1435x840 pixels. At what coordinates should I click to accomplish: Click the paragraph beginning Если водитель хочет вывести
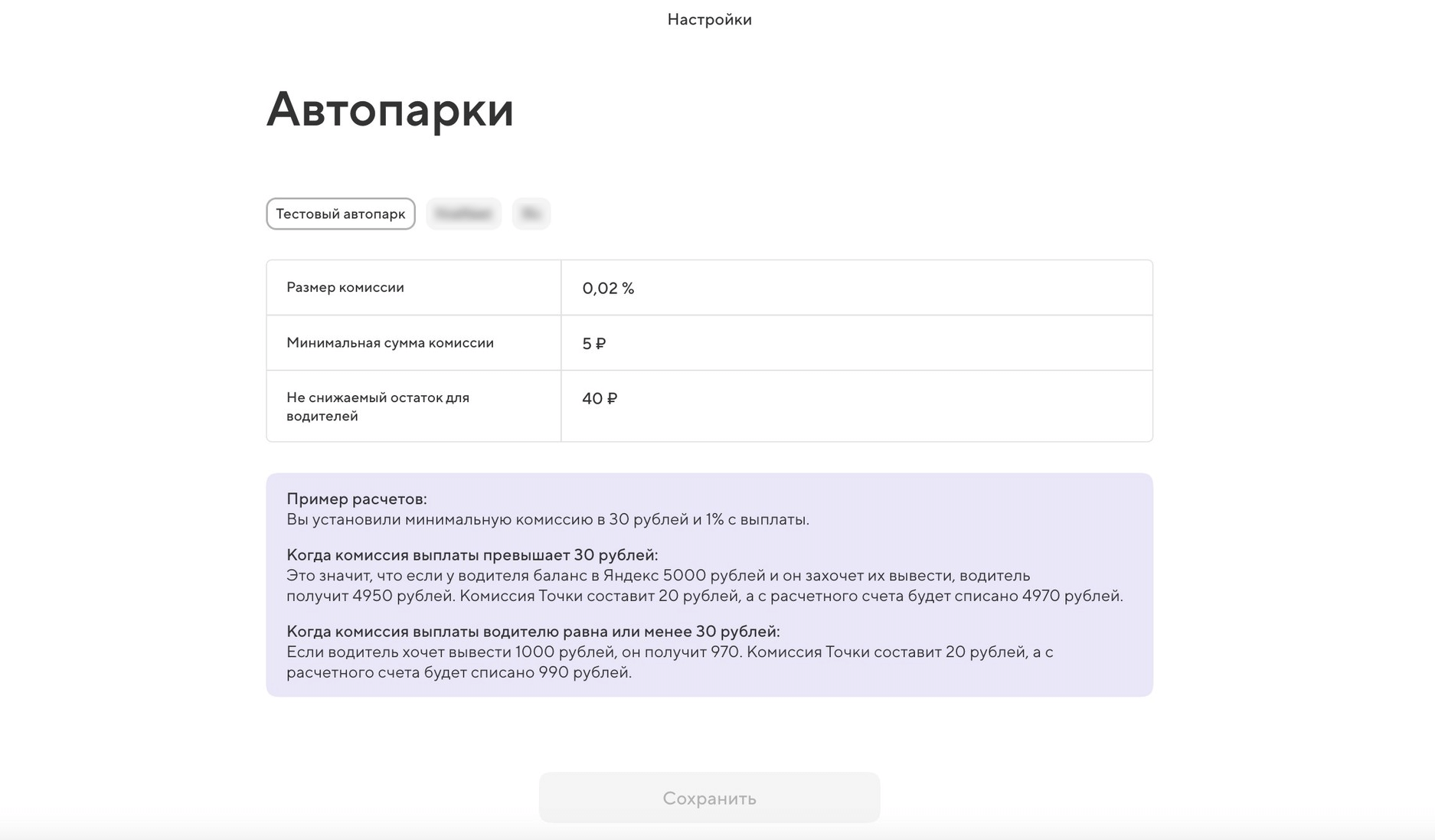(669, 652)
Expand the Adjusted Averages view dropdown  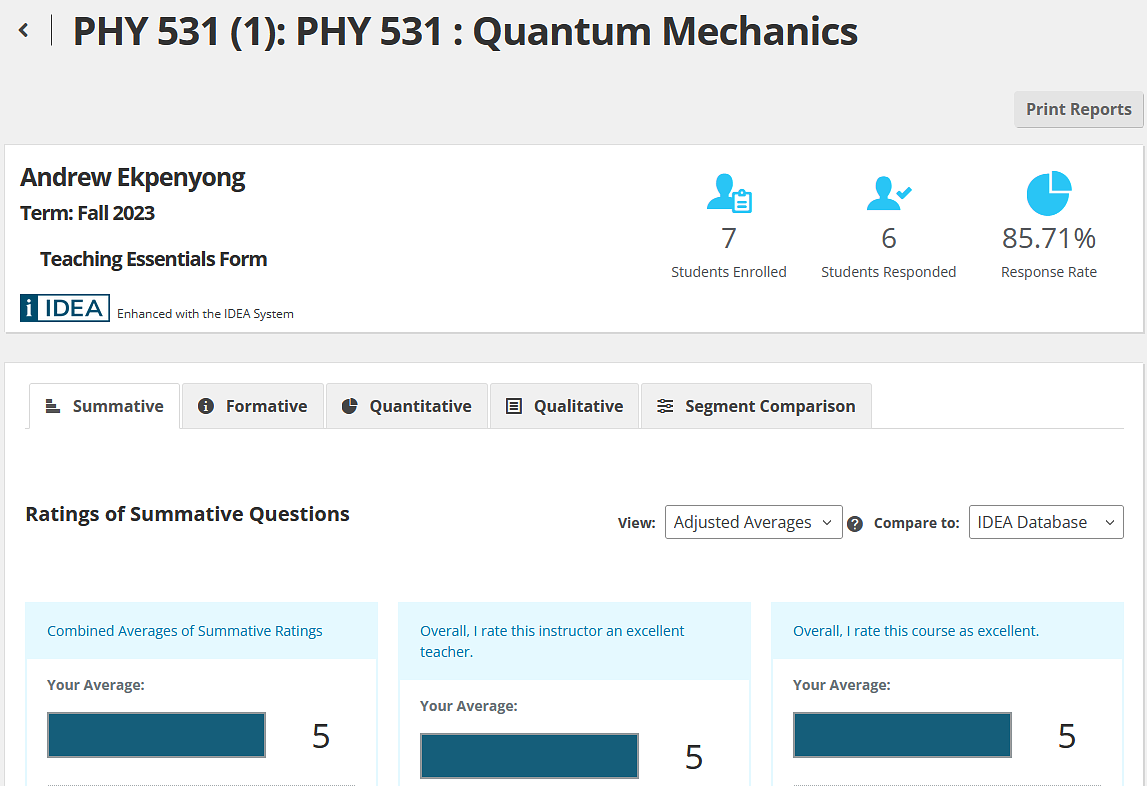click(753, 522)
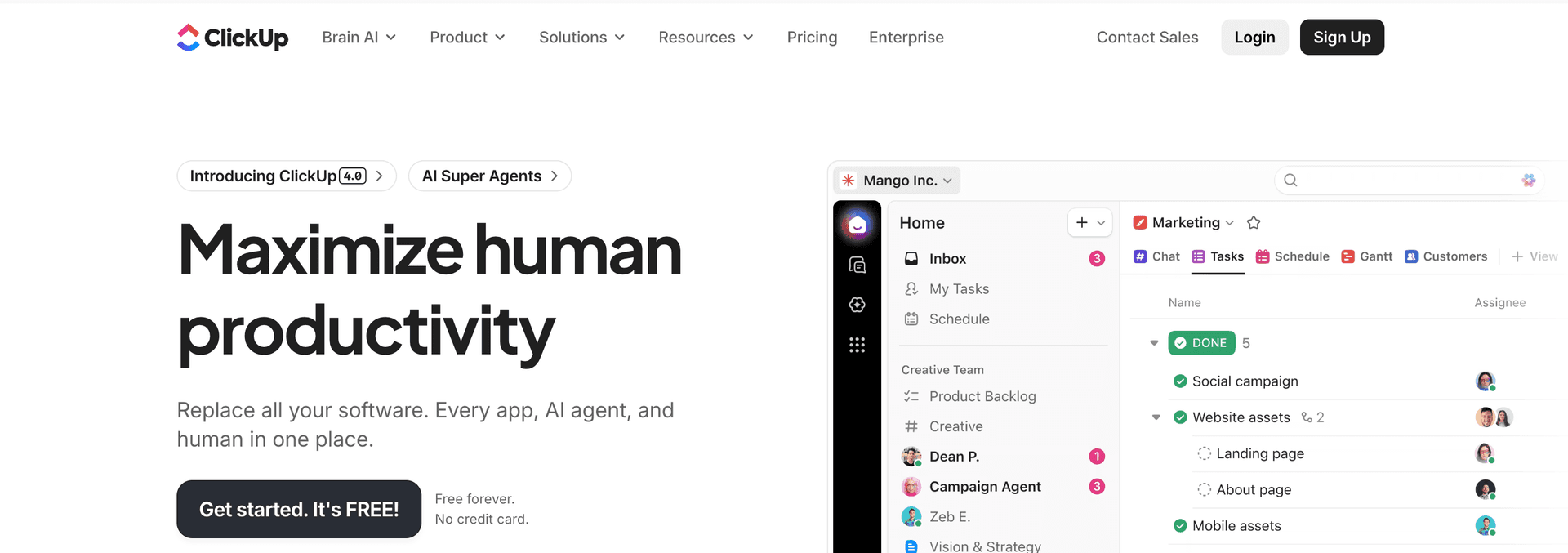Open the docs icon in black sidebar
1568x553 pixels.
(x=857, y=265)
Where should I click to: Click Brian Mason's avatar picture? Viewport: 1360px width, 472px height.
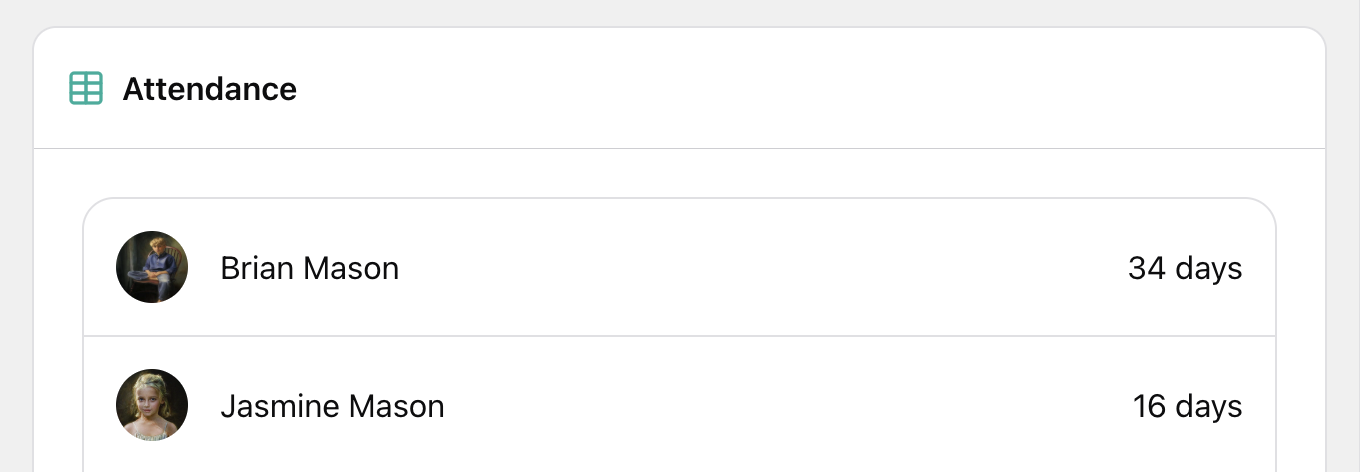(x=152, y=267)
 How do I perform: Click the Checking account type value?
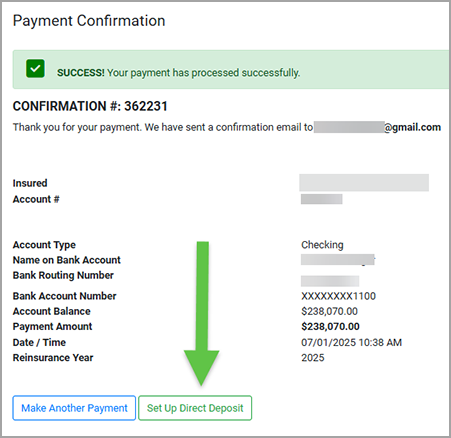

----------

> _Problem to work on_
Write out the lines from the line with "Where should I" through the end of the records exactly; do not include pictures or any other lines.

> _Result of this task_
Where should I click to: Click Brian Mason's avatar picture? Viewport: 1360px width, 472px height.
(x=152, y=267)
 How do I perform: Click the Checking account type value?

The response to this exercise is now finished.